* THE TASK
In the entries below, which lines run from the one containing "Viewport: 394px width, 489px" to the one containing "Task: Close the settings panel window"? Copy exactly those lines, ends included, and no others.

* THE RECORDS
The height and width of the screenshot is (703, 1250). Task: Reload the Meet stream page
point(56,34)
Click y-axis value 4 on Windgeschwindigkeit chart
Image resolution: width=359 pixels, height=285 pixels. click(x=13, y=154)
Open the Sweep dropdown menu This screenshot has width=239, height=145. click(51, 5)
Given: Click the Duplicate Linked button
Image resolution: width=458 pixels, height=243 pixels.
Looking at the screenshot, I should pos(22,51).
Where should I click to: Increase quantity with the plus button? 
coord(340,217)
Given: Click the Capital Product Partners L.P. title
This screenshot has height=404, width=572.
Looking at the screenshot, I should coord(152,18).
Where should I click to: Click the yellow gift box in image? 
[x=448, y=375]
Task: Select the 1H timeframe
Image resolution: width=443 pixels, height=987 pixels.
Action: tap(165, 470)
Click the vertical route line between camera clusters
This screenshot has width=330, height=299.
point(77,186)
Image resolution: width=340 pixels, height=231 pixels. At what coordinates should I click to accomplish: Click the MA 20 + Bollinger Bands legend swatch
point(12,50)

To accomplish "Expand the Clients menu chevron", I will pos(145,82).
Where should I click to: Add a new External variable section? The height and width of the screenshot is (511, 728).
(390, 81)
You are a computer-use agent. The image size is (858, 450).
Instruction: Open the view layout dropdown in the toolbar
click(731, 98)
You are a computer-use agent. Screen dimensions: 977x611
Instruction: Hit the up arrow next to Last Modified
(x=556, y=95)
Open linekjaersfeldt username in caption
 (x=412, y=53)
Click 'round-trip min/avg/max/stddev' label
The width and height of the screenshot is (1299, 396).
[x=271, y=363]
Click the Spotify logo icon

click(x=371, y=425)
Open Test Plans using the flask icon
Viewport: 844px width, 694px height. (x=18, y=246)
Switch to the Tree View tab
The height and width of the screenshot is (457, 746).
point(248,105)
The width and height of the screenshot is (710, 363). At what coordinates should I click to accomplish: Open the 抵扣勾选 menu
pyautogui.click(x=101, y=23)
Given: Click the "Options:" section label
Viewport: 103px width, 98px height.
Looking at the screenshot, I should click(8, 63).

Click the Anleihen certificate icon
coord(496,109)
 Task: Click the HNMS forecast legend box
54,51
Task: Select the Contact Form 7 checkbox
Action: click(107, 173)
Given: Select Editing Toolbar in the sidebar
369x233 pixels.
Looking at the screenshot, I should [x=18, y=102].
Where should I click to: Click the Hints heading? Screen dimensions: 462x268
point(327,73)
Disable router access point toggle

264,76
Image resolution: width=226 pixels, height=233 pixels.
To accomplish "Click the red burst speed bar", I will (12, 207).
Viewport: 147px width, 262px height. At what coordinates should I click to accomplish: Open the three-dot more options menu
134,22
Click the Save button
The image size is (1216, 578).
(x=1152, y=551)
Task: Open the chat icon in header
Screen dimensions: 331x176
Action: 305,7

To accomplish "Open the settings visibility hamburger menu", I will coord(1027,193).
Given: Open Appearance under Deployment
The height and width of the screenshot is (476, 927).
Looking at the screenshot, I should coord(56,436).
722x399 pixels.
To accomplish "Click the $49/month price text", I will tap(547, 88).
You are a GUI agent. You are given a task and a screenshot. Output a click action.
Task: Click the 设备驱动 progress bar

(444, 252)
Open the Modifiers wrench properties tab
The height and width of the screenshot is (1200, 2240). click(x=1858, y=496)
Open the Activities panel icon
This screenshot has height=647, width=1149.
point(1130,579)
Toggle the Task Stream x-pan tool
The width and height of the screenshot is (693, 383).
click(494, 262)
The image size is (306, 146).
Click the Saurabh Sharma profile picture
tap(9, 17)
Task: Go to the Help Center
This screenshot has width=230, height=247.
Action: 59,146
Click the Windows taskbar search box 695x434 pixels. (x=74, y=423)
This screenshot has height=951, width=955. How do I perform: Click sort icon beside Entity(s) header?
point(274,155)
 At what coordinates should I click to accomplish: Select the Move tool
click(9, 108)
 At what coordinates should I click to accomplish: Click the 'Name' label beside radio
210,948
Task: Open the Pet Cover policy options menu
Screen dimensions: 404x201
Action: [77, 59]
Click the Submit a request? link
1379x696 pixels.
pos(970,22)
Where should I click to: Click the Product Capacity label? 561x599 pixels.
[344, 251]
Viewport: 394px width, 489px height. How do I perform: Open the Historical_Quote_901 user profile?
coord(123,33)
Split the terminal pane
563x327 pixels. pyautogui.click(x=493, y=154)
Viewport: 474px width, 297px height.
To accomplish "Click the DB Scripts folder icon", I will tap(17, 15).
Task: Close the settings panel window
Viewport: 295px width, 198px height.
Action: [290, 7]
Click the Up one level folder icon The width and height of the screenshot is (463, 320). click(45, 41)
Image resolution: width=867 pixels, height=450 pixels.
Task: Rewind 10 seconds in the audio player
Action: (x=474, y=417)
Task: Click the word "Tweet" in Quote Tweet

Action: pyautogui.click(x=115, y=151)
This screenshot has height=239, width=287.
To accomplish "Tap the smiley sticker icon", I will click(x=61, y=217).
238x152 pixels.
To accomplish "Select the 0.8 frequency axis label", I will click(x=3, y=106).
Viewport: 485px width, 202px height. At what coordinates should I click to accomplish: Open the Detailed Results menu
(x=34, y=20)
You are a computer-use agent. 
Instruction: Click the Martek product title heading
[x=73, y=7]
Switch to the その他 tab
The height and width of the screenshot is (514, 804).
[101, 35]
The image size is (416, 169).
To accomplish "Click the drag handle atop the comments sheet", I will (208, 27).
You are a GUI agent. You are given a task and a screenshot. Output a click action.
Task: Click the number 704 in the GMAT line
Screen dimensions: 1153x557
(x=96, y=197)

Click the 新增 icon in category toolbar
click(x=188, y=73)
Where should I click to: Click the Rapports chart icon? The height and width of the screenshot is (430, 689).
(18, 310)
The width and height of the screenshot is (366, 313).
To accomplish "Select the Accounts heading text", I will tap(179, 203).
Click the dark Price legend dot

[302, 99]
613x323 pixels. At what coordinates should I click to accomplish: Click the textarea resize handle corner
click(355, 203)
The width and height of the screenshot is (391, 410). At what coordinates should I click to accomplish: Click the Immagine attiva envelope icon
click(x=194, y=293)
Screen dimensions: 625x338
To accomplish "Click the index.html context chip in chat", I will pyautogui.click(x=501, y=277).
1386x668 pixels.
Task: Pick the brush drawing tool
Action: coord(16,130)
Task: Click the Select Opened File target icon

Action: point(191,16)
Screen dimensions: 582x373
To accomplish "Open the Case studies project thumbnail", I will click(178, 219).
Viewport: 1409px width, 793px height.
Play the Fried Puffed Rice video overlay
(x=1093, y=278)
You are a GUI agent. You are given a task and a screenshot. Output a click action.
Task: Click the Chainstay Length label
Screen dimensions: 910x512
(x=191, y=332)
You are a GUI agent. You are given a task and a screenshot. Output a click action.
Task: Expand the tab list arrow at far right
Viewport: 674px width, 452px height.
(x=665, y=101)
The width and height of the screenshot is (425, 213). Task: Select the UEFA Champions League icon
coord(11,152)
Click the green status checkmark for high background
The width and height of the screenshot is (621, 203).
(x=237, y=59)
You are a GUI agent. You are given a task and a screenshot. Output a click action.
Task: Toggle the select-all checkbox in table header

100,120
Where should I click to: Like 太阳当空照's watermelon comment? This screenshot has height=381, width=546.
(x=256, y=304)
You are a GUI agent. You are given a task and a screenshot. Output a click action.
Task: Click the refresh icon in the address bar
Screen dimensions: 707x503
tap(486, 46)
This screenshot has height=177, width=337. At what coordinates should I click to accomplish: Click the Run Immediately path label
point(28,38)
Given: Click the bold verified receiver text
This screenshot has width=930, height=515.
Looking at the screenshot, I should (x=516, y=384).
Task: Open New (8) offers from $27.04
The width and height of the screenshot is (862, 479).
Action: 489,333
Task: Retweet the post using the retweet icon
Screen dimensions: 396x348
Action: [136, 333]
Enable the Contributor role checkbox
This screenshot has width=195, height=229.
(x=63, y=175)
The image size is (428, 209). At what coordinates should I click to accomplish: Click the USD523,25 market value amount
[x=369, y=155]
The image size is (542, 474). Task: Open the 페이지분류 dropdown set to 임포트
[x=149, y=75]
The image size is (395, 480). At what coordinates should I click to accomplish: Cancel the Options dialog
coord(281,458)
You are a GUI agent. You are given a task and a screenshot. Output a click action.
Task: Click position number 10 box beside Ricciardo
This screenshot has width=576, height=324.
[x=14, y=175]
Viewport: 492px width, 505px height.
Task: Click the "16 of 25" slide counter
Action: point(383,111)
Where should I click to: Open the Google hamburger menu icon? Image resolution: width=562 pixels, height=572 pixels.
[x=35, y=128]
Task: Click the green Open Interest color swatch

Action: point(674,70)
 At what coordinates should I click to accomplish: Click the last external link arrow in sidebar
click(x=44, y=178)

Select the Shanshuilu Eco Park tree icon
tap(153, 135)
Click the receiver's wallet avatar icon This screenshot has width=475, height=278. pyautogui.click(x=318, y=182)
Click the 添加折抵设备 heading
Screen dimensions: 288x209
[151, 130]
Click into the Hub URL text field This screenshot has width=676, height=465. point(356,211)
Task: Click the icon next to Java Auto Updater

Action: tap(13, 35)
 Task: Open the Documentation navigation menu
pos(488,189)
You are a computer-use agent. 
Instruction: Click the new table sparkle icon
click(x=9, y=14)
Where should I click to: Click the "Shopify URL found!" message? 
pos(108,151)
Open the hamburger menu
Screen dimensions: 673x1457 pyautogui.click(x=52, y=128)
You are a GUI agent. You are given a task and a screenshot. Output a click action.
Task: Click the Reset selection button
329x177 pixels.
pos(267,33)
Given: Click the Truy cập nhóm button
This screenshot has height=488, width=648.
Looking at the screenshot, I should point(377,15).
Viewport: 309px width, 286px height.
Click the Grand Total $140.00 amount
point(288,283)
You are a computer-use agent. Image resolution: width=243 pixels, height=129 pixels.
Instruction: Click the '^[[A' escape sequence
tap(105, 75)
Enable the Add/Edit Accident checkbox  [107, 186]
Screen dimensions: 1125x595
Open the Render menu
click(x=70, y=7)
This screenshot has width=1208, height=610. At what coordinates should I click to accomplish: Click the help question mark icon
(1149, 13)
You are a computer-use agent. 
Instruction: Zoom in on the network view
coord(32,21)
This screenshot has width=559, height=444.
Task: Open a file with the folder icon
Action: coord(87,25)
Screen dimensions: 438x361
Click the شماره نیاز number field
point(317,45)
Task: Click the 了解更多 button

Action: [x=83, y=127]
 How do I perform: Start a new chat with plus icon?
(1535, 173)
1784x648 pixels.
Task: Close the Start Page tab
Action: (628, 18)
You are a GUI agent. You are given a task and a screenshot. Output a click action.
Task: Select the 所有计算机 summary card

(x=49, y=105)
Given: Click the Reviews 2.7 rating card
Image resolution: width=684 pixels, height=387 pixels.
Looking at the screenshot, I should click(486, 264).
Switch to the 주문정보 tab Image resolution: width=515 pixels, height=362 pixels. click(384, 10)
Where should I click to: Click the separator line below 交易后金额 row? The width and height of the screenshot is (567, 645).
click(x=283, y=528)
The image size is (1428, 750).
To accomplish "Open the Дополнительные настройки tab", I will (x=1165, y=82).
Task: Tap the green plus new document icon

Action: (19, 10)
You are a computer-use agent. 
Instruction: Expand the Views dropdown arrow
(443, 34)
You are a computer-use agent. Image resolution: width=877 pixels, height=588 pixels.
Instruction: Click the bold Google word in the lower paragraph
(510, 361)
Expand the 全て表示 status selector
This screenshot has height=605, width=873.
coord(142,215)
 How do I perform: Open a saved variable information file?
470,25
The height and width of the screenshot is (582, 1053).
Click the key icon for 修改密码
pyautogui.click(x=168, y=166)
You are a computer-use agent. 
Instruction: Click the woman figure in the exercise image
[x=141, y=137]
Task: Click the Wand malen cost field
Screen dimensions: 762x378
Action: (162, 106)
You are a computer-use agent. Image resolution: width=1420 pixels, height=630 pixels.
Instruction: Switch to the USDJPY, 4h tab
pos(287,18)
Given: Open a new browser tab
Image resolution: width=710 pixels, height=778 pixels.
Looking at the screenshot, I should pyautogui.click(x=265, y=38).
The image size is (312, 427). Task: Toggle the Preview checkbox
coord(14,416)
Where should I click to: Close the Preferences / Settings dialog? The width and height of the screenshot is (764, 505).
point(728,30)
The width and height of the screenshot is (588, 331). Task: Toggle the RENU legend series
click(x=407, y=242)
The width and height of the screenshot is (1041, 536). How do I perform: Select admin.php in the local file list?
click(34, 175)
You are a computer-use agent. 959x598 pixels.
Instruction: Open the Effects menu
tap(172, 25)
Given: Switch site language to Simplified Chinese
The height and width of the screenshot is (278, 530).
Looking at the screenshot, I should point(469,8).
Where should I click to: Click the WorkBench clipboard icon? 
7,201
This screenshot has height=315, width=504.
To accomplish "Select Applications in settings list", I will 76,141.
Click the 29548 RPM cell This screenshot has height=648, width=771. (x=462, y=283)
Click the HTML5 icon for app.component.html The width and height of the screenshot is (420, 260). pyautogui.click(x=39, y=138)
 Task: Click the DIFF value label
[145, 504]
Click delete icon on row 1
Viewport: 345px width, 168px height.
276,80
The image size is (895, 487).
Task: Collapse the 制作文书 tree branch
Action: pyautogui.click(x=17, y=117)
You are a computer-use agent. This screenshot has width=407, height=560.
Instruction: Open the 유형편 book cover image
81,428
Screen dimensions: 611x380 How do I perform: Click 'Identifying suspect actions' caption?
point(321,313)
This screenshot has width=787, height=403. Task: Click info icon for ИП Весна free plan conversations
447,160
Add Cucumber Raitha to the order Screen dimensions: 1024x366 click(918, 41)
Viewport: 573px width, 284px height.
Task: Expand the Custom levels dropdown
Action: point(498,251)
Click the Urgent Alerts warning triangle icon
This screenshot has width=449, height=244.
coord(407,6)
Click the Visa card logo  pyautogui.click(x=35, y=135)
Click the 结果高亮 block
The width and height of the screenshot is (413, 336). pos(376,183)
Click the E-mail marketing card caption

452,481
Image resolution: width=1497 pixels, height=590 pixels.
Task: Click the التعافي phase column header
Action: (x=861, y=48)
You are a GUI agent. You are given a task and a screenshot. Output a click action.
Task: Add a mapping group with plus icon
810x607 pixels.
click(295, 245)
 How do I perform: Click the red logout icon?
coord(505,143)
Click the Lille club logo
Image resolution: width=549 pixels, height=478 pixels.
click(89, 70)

* THE COMPLETED TASK
Viewport: 394px width, 489px height. How do I perform: Open the Historical_Quote_901 user profile?
coord(123,33)
Split the terminal pane
563x327 pixels. pyautogui.click(x=493, y=154)
Viewport: 474px width, 297px height.
To accomplish "Click the DB Scripts folder icon", I will tap(17, 15).
Task: Close the settings panel window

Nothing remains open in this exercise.